Now when you visit your WordPress webpage, you will see your new blog post!

 

Introduction to CPanel

Your Web hosting account on sites.haverford.edu is managed through a control panel interface called cPanel. cPanel is an industry-standard tool for managing your domain and hosting. Using this tool, you can do all kind of thing with your Web space including the following:

  • install Web applications
  • view and manage files in your space
  • create subdomains
  • create and configure FTP accounts
  • review access logs for your site
  • manually manage and configure databases

Accessing cPanel has become even easier now! All you need to do is login at the top right of the page at sites.haverford.edu (with Haverford Username and Password) and your website’s cPanel will automatically be displayed upon login.

Once you’re logged in, you’ll see the cPanel interface. It is divided into sections, making it easy to locate the different tools and services available to you.

Many of the tutorials on this site walk you through particular tasks in cPanel, but we encourage you to explore on your own, as well.

Registering a Domain

Haverford Sites currently utilizes both subdomains of .sites.haverford.edu and top-level domains (a .com, .net, .org address) for the initial signup. You have the option to start with a free subdomain and then later decide you’d like to purchase a top-level domain after using the space.  You can do this by registering a domain with a service provider (we make a recommendation below, but any domain provider should work) and adding it to your space as an Addon Domain.

To start you’ll need to get the domain registered. When choosing a domain we recommend keeping it all lower-case, avoiding hyphens, keeping it short, and of course it will need to be a unique address. Reclaim Hosting has made the process of registering a domain quite simple, and the domain will work with very few additional steps due to the integration they have with our hosting system. To register a domain you would go to https://portal.reclaimhosting.com/cart.php?a=add&domain=register and type in the domain you’d like to purchase:

screenshot of domain registration at reclaim.com

After ensuring the domain is available for purchase you’ll be prompted to select whether you’d like to protect the contact information associated with the domain. All domain registrations are required to have valid contact information publicly available, however, a proxy service to protect your identity is available for an additional fee. You can read more about this service, ID Protect, at http://docs.reclaimhosting.com/FAQ/ID-Protect-FAQ/.

You’ll also be prompted for nameservers for the domain. If registering the domain through Reclaim Hosting you can leave these with the default.

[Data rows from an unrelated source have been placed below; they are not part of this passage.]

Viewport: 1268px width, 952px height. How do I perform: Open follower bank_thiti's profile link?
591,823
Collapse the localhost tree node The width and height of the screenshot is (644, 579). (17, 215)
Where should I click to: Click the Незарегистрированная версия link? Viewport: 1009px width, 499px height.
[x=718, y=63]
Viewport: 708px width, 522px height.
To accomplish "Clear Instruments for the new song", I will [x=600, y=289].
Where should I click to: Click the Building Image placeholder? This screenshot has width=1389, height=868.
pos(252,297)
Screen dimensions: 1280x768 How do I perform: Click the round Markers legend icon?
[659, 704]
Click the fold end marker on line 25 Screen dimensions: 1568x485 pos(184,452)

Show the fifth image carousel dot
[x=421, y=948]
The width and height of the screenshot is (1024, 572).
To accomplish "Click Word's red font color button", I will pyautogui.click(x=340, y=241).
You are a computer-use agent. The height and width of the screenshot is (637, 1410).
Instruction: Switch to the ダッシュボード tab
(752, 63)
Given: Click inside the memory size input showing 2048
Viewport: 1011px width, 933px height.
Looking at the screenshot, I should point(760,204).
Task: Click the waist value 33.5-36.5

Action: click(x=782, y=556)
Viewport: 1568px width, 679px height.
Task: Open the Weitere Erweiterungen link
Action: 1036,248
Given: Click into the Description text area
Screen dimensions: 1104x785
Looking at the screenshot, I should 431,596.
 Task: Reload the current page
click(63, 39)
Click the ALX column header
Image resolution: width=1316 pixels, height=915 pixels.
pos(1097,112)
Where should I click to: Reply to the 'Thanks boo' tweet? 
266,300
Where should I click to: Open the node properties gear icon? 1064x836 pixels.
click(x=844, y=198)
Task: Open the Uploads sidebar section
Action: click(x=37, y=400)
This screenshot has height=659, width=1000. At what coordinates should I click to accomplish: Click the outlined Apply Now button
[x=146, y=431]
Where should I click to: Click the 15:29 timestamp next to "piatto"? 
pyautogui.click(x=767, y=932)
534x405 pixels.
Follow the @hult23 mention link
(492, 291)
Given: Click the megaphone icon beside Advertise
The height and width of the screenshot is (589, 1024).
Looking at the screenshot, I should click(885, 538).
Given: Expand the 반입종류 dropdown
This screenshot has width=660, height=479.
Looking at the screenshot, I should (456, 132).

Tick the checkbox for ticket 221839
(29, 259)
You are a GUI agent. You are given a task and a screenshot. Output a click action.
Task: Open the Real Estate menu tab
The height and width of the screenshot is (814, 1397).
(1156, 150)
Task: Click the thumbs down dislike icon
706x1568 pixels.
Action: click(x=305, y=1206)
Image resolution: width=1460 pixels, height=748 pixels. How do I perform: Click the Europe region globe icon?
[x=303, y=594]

If registering the domain elsewhere you’ll want to point the nameservers to ns1.reclaimhosting.com and ns2.reclaimhosting.com in order for the domain to work with our system.

Once you’ve completed the checkout process with payment information the domain will be registered automatically. The last step is to add it to your existing account here at Haverford Sites. To do that you’ll log into your account at https://sites.haverford.edu/dashboard and in cPanel navigate to Domains > Add-on Domains.

screen shot of add-on domain option

Here you will type in the domain that you registered previously to host it within your space on Haverford Sites. cPanel will also setup a subdomain which you can leave with the default that it creates and verify a location for the files for the domain (typically a folder inside of public_html). The option to create an additional FTP account is present but not necessary. Once the domain is entered click Add Domain to add the domain to your hosting account.

screen shot showing how to add a domain

At this point the domain will now be hosted in your account and you can use it to install software, upload files, and any number of other actions available to you in cPanel.